• **Problem to work on**
For the data below, give again exactly the lines from the one containing "Task: Send the rabbi tweet via direct message" through the one containing "Given: Open Nitin Yadav's profile picture", both ends included, and no others.

• **Data to use**
■ ■ ■ ■

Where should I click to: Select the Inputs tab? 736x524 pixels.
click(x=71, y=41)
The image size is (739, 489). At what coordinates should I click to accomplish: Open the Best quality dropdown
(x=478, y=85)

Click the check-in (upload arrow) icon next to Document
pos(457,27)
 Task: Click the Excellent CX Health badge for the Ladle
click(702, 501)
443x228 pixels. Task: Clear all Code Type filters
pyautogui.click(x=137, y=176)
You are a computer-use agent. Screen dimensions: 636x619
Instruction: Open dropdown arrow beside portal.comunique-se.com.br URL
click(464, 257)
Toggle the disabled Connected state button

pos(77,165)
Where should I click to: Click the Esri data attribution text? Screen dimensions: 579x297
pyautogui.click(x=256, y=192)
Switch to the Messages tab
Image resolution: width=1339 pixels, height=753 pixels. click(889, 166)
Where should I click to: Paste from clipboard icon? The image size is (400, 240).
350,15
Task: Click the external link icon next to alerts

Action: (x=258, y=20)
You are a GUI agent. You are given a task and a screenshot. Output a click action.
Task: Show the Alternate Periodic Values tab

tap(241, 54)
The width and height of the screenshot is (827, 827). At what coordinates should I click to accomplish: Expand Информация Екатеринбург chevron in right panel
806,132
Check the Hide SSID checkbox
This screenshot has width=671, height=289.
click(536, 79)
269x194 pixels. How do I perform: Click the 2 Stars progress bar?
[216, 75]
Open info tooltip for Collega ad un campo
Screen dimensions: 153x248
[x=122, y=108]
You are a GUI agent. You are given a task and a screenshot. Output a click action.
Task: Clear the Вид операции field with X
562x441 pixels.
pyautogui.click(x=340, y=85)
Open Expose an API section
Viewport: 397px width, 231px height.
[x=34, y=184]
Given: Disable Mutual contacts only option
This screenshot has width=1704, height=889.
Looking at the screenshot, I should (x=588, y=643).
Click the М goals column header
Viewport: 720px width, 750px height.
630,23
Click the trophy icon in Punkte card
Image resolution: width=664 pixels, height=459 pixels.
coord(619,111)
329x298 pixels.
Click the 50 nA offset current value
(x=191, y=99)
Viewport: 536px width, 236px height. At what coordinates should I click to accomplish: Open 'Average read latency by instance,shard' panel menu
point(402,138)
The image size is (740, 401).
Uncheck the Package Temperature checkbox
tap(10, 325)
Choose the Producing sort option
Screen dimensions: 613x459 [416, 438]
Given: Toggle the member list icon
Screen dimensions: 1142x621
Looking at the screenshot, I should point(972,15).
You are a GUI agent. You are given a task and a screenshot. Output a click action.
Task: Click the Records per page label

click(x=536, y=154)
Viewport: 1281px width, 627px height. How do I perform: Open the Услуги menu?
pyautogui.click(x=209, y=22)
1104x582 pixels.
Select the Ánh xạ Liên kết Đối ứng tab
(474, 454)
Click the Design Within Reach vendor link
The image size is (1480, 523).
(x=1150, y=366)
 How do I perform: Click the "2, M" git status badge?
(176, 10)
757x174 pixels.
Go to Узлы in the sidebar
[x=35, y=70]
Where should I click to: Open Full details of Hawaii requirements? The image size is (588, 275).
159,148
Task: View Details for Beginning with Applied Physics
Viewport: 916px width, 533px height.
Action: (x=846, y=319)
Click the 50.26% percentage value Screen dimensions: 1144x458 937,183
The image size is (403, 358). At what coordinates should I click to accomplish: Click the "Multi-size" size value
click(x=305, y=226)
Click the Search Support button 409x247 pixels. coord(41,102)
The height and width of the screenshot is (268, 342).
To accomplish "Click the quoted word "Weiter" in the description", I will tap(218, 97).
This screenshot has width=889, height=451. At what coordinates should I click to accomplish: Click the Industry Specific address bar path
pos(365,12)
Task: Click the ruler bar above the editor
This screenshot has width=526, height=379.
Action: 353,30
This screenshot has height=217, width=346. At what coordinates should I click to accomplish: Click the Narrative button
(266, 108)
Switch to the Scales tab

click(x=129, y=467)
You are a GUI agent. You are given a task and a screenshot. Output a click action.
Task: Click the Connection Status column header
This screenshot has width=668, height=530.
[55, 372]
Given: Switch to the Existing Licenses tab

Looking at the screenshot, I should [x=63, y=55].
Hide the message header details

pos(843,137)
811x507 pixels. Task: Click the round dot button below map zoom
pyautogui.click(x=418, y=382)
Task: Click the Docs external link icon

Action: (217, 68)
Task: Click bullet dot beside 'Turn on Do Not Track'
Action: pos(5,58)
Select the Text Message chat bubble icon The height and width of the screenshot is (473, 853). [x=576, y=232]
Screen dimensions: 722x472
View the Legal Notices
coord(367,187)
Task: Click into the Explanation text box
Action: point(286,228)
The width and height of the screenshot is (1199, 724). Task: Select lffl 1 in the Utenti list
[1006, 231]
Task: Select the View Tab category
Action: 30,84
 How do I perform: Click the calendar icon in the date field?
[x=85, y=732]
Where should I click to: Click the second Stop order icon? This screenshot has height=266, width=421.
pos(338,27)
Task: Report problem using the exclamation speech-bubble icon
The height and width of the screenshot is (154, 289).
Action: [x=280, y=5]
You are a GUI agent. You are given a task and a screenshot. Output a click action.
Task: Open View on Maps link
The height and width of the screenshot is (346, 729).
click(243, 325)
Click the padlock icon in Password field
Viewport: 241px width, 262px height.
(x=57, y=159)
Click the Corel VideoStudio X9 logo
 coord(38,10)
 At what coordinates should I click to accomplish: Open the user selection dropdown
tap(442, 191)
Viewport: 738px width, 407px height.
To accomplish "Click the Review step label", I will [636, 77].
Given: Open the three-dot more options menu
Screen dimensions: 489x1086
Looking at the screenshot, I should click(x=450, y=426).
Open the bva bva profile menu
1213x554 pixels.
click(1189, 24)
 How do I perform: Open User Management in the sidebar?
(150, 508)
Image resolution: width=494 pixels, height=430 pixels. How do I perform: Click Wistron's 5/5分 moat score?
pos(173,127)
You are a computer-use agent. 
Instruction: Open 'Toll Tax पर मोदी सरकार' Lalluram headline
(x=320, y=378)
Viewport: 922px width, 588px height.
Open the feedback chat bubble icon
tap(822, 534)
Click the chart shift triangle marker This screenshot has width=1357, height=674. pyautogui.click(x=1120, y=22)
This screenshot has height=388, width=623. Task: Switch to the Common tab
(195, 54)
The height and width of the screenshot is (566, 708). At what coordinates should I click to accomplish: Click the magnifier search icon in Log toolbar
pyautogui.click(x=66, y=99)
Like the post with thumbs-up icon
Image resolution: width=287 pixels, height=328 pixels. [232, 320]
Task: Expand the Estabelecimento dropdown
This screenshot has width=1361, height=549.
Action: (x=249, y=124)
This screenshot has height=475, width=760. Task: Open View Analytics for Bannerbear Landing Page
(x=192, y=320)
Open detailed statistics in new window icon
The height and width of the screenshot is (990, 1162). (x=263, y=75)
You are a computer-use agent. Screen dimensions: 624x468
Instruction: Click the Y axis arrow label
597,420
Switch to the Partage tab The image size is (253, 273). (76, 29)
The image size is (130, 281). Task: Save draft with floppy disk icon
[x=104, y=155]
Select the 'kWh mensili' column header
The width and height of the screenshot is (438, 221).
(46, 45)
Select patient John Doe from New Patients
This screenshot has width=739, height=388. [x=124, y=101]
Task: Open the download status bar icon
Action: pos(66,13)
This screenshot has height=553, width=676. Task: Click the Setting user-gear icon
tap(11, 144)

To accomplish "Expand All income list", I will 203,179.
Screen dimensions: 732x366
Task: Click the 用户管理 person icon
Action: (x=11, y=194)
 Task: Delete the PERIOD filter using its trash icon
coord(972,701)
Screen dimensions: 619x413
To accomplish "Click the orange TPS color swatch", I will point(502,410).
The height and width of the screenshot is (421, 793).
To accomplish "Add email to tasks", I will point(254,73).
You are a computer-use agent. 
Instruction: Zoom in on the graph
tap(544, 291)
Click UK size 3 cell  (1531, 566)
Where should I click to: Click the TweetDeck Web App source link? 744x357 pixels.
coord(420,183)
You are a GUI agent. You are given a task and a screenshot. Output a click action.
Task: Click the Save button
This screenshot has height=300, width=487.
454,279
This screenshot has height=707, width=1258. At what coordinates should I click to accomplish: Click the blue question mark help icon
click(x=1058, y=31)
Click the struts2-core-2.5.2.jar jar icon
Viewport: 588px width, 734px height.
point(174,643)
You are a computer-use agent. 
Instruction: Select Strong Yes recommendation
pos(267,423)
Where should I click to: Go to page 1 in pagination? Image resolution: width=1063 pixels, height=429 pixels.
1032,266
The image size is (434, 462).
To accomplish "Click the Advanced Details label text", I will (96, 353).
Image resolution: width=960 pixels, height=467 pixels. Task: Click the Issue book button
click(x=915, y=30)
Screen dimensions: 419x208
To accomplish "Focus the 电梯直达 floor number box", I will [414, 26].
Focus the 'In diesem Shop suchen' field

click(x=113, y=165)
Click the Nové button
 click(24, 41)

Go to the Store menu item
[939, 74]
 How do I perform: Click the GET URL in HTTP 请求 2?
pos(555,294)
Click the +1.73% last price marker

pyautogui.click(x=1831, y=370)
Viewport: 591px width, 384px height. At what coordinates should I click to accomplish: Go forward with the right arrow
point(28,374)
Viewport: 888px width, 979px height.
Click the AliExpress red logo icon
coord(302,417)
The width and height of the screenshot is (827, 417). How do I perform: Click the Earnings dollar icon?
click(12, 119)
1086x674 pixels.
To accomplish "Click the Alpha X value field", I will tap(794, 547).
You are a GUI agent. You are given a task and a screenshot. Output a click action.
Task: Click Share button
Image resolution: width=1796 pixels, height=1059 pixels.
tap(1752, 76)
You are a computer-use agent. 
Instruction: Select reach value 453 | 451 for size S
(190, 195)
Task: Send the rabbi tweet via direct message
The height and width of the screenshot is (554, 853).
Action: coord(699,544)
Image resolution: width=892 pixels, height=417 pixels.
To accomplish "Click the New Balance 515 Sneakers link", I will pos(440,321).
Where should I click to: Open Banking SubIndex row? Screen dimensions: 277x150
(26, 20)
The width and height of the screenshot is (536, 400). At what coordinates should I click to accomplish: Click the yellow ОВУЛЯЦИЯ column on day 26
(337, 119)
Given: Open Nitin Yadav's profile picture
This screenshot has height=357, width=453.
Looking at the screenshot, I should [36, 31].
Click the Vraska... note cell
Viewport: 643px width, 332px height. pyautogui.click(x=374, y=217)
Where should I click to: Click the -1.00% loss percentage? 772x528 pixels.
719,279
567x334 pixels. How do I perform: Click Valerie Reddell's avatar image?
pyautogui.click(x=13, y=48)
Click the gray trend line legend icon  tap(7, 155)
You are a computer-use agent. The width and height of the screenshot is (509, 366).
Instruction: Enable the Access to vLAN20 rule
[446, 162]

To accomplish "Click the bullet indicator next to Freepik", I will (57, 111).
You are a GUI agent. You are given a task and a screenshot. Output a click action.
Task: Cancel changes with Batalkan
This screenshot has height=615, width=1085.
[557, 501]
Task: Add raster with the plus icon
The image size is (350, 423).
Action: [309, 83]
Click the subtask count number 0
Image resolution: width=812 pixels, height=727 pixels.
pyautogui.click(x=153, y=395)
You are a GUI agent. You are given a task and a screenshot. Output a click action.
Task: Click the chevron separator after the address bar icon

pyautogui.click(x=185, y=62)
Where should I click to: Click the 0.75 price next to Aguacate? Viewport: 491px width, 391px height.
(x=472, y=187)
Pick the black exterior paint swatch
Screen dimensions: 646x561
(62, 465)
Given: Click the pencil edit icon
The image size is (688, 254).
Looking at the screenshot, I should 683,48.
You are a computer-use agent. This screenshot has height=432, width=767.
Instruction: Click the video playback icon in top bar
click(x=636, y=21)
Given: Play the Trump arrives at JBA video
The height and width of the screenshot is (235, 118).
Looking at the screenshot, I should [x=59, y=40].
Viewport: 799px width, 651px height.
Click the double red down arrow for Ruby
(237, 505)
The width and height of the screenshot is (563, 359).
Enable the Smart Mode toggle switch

■ ■ ■ ■

• **Answer area**
Task: Send the rabbi tweet via direct message
The height and width of the screenshot is (554, 853).
Action: coord(699,544)
Image resolution: width=892 pixels, height=417 pixels.
To accomplish "Click the New Balance 515 Sneakers link", I will pos(440,321).
Where should I click to: Open Banking SubIndex row? Screen dimensions: 277x150
(26, 20)
The width and height of the screenshot is (536, 400). At what coordinates should I click to accomplish: Click the yellow ОВУЛЯЦИЯ column on day 26
(337, 119)
Given: Open Nitin Yadav's profile picture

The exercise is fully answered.